コロナ禍では、お金を増やすより、守る意識のほうが大切です。
相続税は、1人につき1回しか発生しない税金ですが、その額は極めて大きく、無視できません。家族間のトラブルも年々増えており、相続争いの8割近くが遺産5000万円以下の「普通の家庭」で起きています。
本連載は、相続にまつわる法律や税金の基礎知識から、相続争いの裁判例や税務調査の勘所を学ぶものです。著者は、日本一の相続専門YouTuber税理士の橘慶太氏。チャンネル登録者数は4.8万人を超え、「相続」カテゴリーでは、日本一を誇ります。また、税理士法人の代表でもあり、相続の相談実績は5000人を超えます。初の単著『ぶっちゃけ相続 日本一の相続専門YouTuber税理士がお金のソン・トクをとことん教えます!』も出版し(12月2日刊行)、遺言書、相続税、不動産、税務調査、各種手続きという観点から、相続のリアルをあますところなく伝えています。

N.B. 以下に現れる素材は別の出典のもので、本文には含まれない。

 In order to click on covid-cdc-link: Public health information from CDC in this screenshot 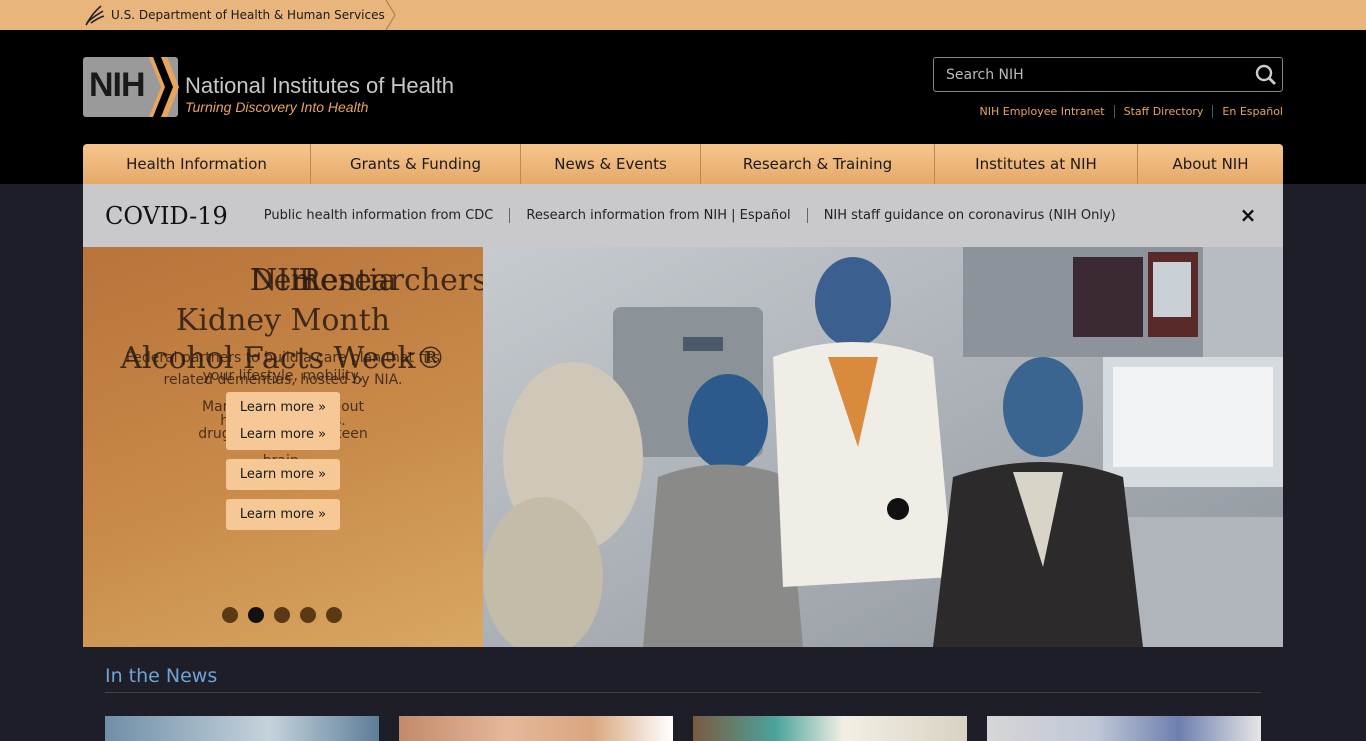, I will do `click(379, 216)`.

「相続税を知らない税理士」が生まれる2つの理由Photo: Adobe Stock

相続税を勉強しなくても、税理士にはなれる

 税金の専門家である税理士であっても、相続税に強いとは限りません。

 むしろ、相続税に苦手意識を持つ税理士はたくさんいます。理由は大きく2つあります。

 1つ目の理由は「相続税を勉強しなくても税理士資格を取得できる」からです。税理士試験で相続税は必須科目ではなく、選択科目と位置づけられています。

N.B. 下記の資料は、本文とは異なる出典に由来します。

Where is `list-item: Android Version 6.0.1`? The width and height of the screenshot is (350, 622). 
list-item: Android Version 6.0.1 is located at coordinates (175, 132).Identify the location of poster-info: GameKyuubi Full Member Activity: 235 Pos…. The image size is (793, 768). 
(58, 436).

 税理士試験は会計2科目と、税法3科目の合計5科目に合格して、初めて本当の合格になります。

 税法は9科目(法人税・所得税・消費税・相続税・住民税・事業税・固定資産税・酒税・国税徴収法)の中から、好きな科目を3つ選択できます(法人税と所得税のいずれかは必ず選択)。相続税は完全なる選択科目であり、税法の中でも難易度の高い科目なので、受験生からは敬遠されがちです。

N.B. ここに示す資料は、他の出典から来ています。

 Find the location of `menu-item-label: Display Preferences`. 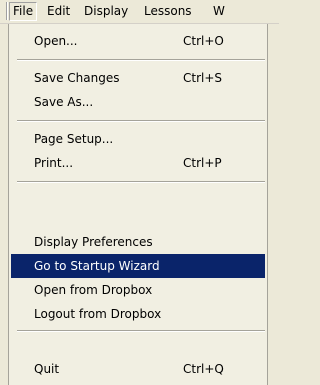

menu-item-label: Display Preferences is located at coordinates (94, 242).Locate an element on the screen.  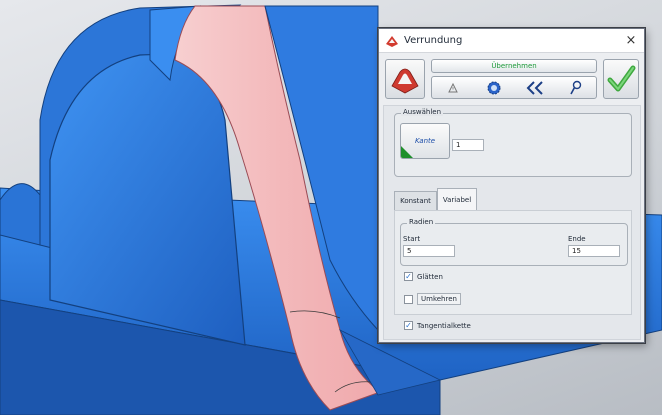
end-radius-input: 15 is located at coordinates (594, 251).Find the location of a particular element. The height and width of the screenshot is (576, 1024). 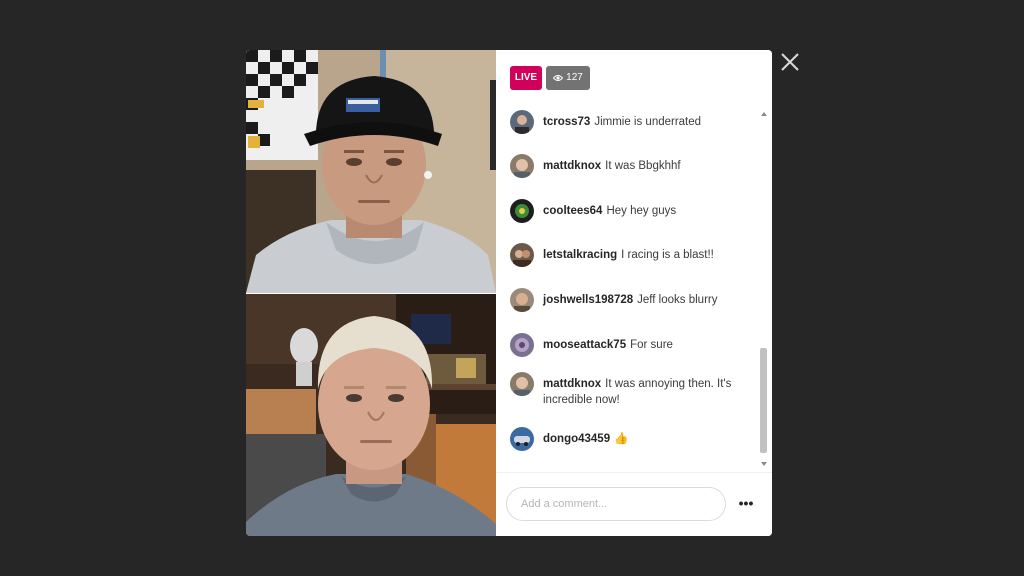

comment-item: tcross73 Jimmie is underrated is located at coordinates (630, 122).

 実際に、相続税法合格者は毎年全国で約300人しかいません(法人税法は約600人、消費税法は約800人)。また、大学院を卒業すると税理士試験を2科目免除できる制度や、税務署に23年以上勤務すると税理士資格を付与される制度もあるので、税理士試験に5科目合格して資格をとった税理士は、実は全体の約45%しかいないのです。

 このような試験制度のため、相続税をまったく勉強しないまま資格を取得した税理士は珍しくありません。

 ただ、試験はあくまで税理士になるための登竜門です。試験で相続税を勉強しなかったとしても、実務でしっかり勉強すれば、問題ありません。